As the title implies, we headed out to Daly River in the hope of landing a barramundi or two, given the region’s fame for big barra.
Now, Daly River is not a big place. There’s a pub, a police station, a petrol station, and a general store (which wasn’t even open when we called by in the middle of a weekday).
The wider region has a smattering of farms (some of which offer accommodation and camping sites, coupled with barramundi fishing charters), an Aboriginal community and a small primary school.
We stayed at a charming farm, nestled amongst a mature mango orchard. The huge mango trees provided a very welcome shady retreat from the Northern Territory heat.
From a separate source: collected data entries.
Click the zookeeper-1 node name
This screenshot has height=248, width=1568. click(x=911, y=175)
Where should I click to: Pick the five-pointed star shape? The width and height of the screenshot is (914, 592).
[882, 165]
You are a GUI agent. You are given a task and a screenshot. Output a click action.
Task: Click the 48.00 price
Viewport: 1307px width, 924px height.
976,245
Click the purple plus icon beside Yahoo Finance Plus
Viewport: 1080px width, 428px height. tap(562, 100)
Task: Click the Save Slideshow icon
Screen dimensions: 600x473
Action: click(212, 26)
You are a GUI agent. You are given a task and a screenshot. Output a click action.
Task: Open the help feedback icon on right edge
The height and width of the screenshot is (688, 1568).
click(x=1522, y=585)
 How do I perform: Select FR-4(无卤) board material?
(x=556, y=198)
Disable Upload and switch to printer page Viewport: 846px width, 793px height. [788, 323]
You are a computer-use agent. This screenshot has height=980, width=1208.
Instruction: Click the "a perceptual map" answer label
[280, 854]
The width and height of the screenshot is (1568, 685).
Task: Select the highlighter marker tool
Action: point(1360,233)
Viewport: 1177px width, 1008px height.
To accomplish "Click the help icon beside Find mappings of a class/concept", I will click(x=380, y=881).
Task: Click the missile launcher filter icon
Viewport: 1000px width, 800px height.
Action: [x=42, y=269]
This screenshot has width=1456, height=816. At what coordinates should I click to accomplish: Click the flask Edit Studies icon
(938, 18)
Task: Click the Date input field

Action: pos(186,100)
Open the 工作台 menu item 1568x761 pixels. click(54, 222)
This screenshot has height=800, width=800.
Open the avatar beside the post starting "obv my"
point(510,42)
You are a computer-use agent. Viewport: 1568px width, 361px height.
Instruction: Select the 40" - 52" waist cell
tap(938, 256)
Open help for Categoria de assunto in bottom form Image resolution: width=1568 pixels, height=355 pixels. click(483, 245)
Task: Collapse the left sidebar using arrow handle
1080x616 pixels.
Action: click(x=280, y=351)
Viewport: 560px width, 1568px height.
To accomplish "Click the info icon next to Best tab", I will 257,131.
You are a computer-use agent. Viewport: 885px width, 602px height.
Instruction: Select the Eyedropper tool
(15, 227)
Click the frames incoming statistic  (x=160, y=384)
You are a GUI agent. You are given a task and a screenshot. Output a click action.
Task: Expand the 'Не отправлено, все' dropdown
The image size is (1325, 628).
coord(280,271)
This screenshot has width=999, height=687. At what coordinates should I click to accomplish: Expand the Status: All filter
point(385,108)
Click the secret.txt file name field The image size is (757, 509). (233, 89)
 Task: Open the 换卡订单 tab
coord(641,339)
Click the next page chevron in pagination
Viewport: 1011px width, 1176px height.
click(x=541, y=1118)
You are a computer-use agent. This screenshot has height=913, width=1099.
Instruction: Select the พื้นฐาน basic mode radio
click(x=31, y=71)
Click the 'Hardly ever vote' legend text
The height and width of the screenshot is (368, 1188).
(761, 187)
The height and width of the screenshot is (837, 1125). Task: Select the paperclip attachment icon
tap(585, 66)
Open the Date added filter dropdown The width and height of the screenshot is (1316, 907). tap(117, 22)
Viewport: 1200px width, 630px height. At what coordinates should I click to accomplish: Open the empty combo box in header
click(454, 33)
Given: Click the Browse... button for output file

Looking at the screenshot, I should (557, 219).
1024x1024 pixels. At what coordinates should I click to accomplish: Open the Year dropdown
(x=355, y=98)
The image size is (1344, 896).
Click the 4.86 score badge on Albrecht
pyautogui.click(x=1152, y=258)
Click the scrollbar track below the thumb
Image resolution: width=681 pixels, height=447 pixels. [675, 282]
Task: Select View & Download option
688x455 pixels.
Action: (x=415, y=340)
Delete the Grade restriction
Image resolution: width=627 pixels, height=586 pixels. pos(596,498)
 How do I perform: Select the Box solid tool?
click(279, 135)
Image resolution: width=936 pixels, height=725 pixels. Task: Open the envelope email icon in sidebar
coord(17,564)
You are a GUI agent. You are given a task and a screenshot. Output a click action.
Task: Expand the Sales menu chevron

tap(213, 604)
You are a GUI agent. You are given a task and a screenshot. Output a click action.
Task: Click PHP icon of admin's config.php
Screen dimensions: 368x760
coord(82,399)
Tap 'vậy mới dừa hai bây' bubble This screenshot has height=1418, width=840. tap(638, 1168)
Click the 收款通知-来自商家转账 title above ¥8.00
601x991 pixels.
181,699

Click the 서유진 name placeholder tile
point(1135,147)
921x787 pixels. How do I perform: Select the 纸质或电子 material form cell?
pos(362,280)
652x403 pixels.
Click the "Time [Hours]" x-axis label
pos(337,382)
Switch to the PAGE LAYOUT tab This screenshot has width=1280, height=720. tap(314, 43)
We visited the Merrepen Arts Gallery at the local Nauiyu Aboriginal community, where the gallery manager was also keen to show us the workshop downstairs. The workshop is open to local community members to come in and learn a variety of fabric screenprinting and other creative techniques, who can then display and sell their wares in the gallery. We met a number of women who had come in from the remote Wadeye community to learn new techniques to enhance their own artistic skills. What a great initiative.
And then there’s the river. The Daly River is famous for big barra … and big crocs!
Sadly, we were unsuccessful in tracking down a fishing charter in the three days we were here, thanks to a combination of unsociable hours for best tides, unusually low water levels in the river, mechanical breakdowns, and the few remaining tours booked out. Plus, the word on the street is that this is already a poor season for fishing, thanks to a very dry wet season in this part of the territory, with very few catches occurring. One month into the dry season, and the locals are already waiting for the next wet!
Still keen to chase the barra, we braved the potential risk by fishing from the river bank – regularly checking for crocs. The hours spent flicking lures around rocks and other structures in the river were not successful, so we’ll need to return here another time.
The Wooliana boat ramp is the only public ramp in the area, unless you want to launch from a sandy area upstream of the causeway near the Inn. The ramp is long and steep, with a mixture of concrete and pavers to provide traction. As the river is quite low at the moment, the final three or four metres to the water is a challenge over a steep dropoff (note the boat in the photo above was just passing, and not launched from this ramp).
No barra and no croc sightings (although, we did see some very large croc tracks on the sandy river banks!). But we were astonished to see a small bull shark cruising the river, just two feet from the water’s edge in very shallow water (just behind John, in the feature pic at the top of this post) – approximately 100 kms inland from the river mouth!
As mentioned earlier, the shore near the Daly River causeway consists mainly of loose river sand waiting to trap the unwary driver. We came across a Camry bogged to the chassis, and pulled it out backwards with the cruiser. The hapless driver had pulled over to take photos of the sunset – and even as John went off in search of a tow rope to pull out the bogged car, the driver asked Jen to take pics of him fronting the river and sunset!
No barra this time, but plenty of excitement in Daly River!